───── Lesetext ─────

Freitag, 22. Juli 2011
Enteqal - No easy way out
Tagelang haben afghanische Behörden und das NATO-Militär Versteck gespielt mit den Medien. Dabei kursierte schon seit Tagen das Gerücht, dass Herat – Afghanistans zweitgrößte Metropole mit mehr als einer Million geschätzter Einwohner – an diesem Donnerstag der Verantwortung der afghanischen Sicherheitskräfte übergeben wird.
Anders als sonst, wenn Militär und Politik sich um symbolträchtige Bilder für die Öffentlichkeit bemühen, gab es keine längeren Bildstrecken in den Abendnachrichten des afghanischen Fernsehens. Im Zentrum und an den Einfahrtsstrassen nach Herat machte erst am Vorabend der „Übergabe“ (afghan. enteqal) ein gewachsenes Polizei- und Armee-Aufgebot auf die Umstände dessen aufmerksam,
was faktisch erst einmal wenig ändert.
„Praktisch bleiben viele Dinge, wie sie sind“, meint Attilio Aleotti. Der stämmige Italiener in Hawai-Hemd vertritt die italienische Entwicklungshilfe in Herat. Er berät den Gouverneur. Vor zwei Monaten wurden Aleotti und seine italienischen Kollegen plötzlich evakuiert, zum 20 Kilometer entfernten Militärflughafen. Völlig überraschend hatten die Taliban an mehreren Orten in der Stadt zugeschlagen.

─────

__Aufgabenteile__:
[A] Nennen Sie sämtliche Zahlen, die im Text über Herat in Ziffern geschrieben sind.
[B] Schreiben Sie aus dem Text über Herat den Abschnitt ab, der mit „Freitag, 22. Juli“ beginnt und mit „einmal wenig ändert.“ endet.
[C] Fassen Sie den Text über Herat in zwei Sätzen zusammen.

───── Liste der Datensätze ─────

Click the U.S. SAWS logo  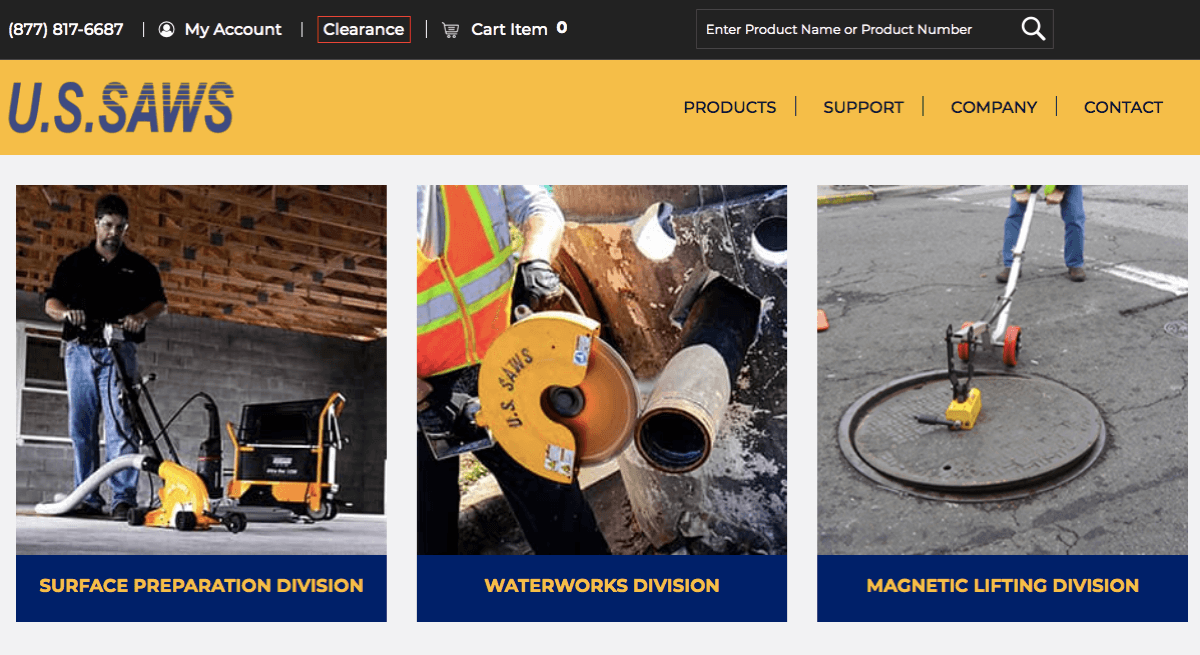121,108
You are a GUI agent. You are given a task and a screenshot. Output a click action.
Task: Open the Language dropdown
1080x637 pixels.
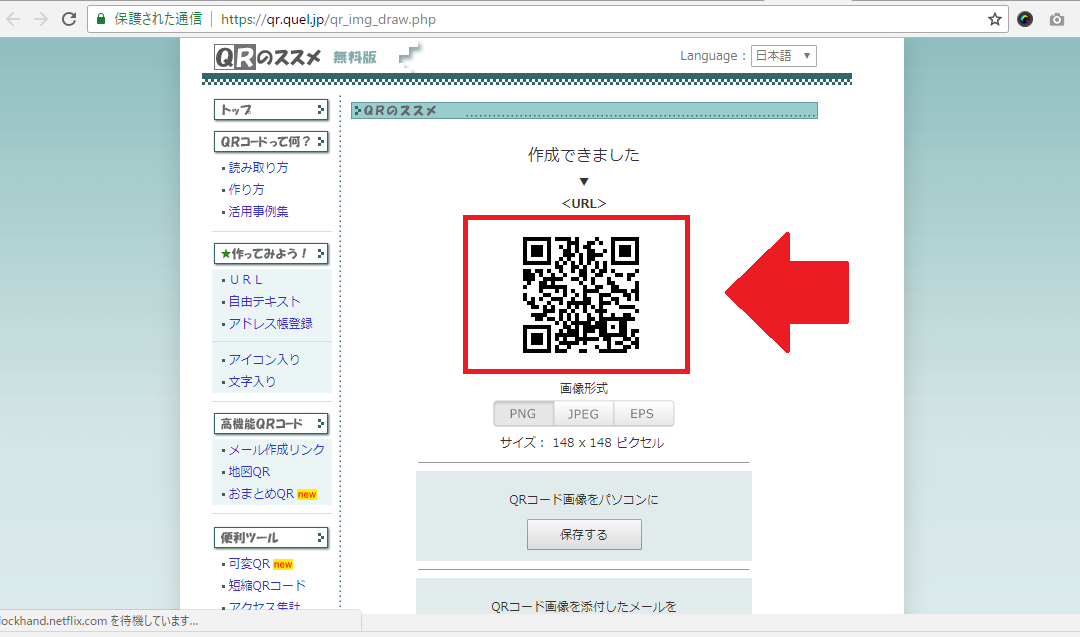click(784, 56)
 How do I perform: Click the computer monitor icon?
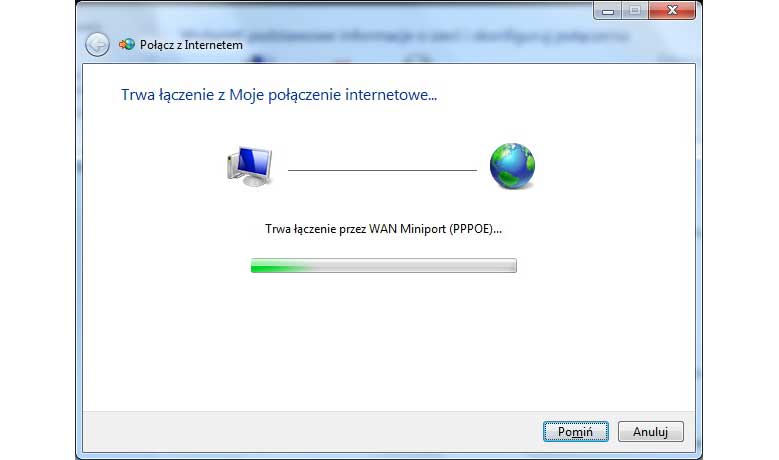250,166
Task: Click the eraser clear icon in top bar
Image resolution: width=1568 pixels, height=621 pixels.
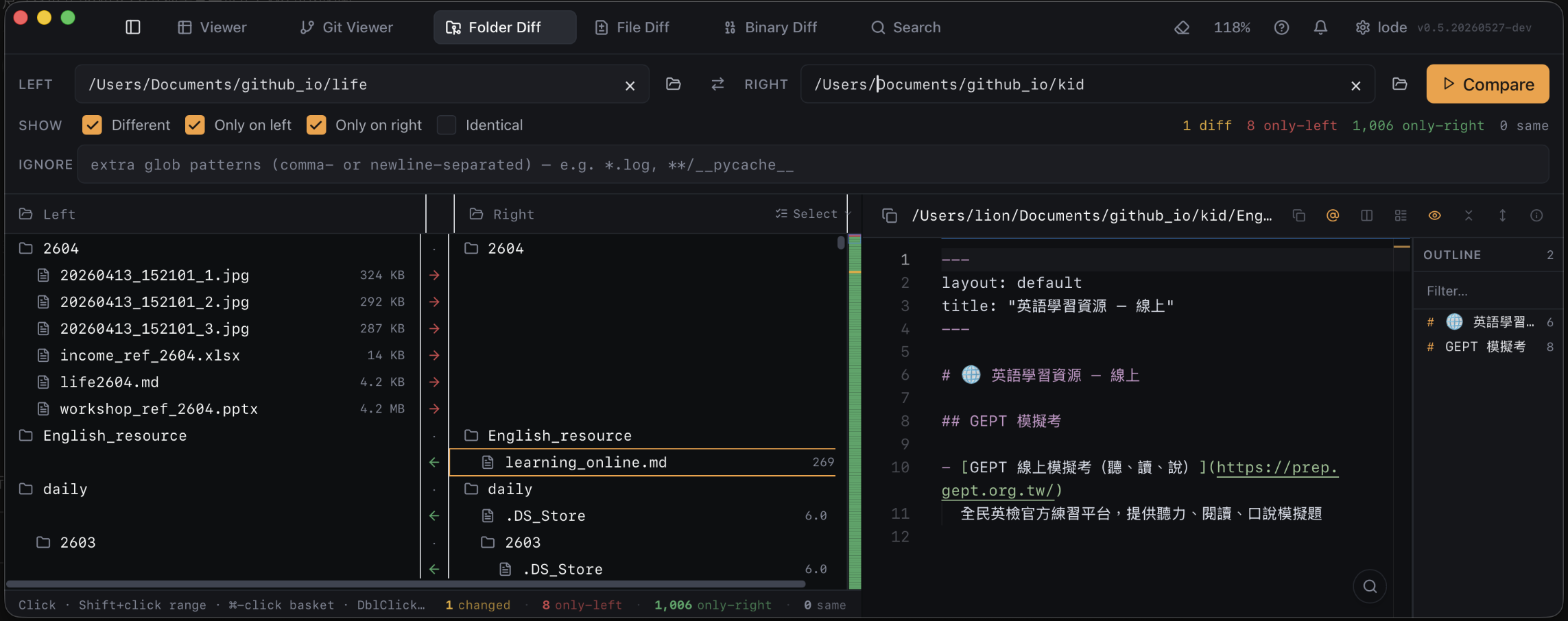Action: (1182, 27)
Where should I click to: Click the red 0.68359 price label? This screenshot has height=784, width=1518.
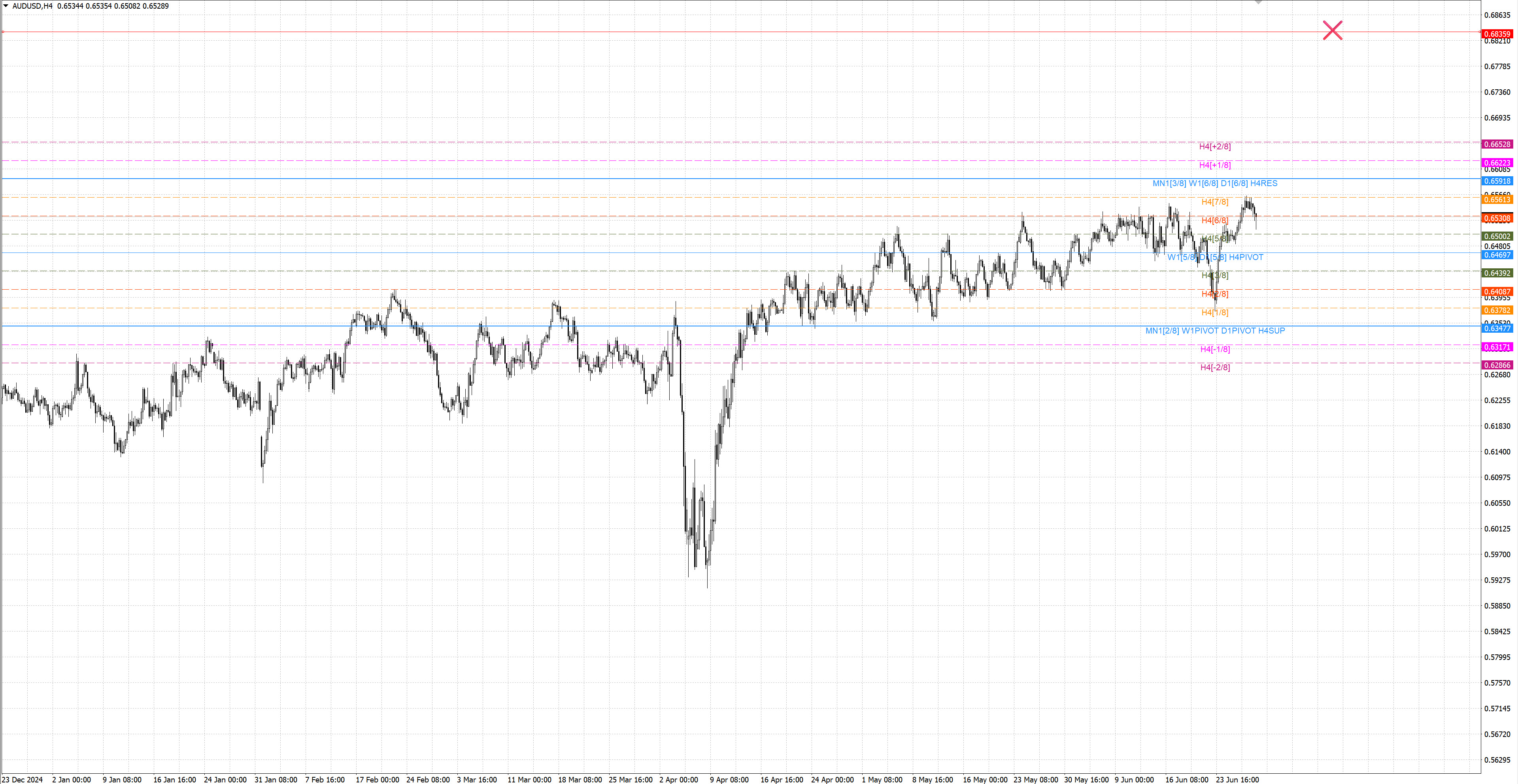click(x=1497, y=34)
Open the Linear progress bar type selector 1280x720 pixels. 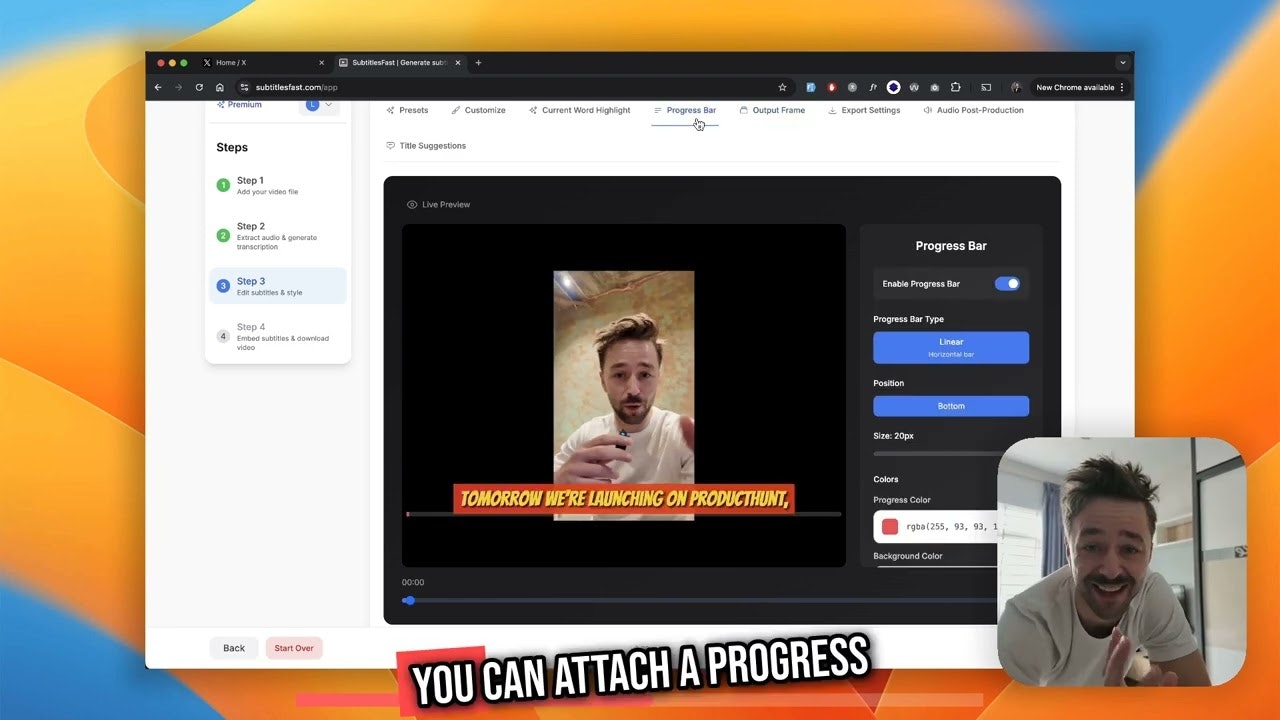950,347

─────

__Lösungen__:
[A] 22, 2011, 20

[B]
Freitag, 22. Juli 2011
Enteqal - No easy way out
Tagelang haben afghanische Behörden und das NATO-Militär Versteck gespielt mit den Medien. Dabei kursierte schon seit Tagen das Gerücht, dass Herat – Afghanistans zweitgrößte Metropole mit mehr als einer Million geschätzter Einwohner – an diesem Donnerstag der Verantwortung der afghanischen Sicherheitskräfte übergeben wird.
Anders als sonst, wenn Militär und Politik sich um symbolträchtige Bilder für die Öffentlichkeit bemühen, gab es keine längeren Bildstrecken in den Abendnachrichten des afghanischen Fernsehens. Im Zentrum und an den Einfahrtsstrassen nach Herat machte erst am Vorabend der „Übergabe“ (afghan. enteqal) ein gewachsenes Polizei- und Armee-Aufgebot auf die Umstände dessen aufmerksam,
was faktisch erst einmal wenig ändert.

[C] Afghanische Behörden und das NATO-Militär hielten die Medien tagelang hin, obwohl seit Tagen das Gerücht umging, dass Herat, Afghanistans zweitgrößte Metropole, an diesem Donnerstag den afghanischen Sicherheitskräften übergeben würde. Faktisch ändert sich dadurch zunächst wenig, meint Attilio Aleotti von der italienischen Entwicklungshilfe, der vor zwei Monaten nach überraschenden Angriffen der Taliban in der Stadt evakuiert worden war.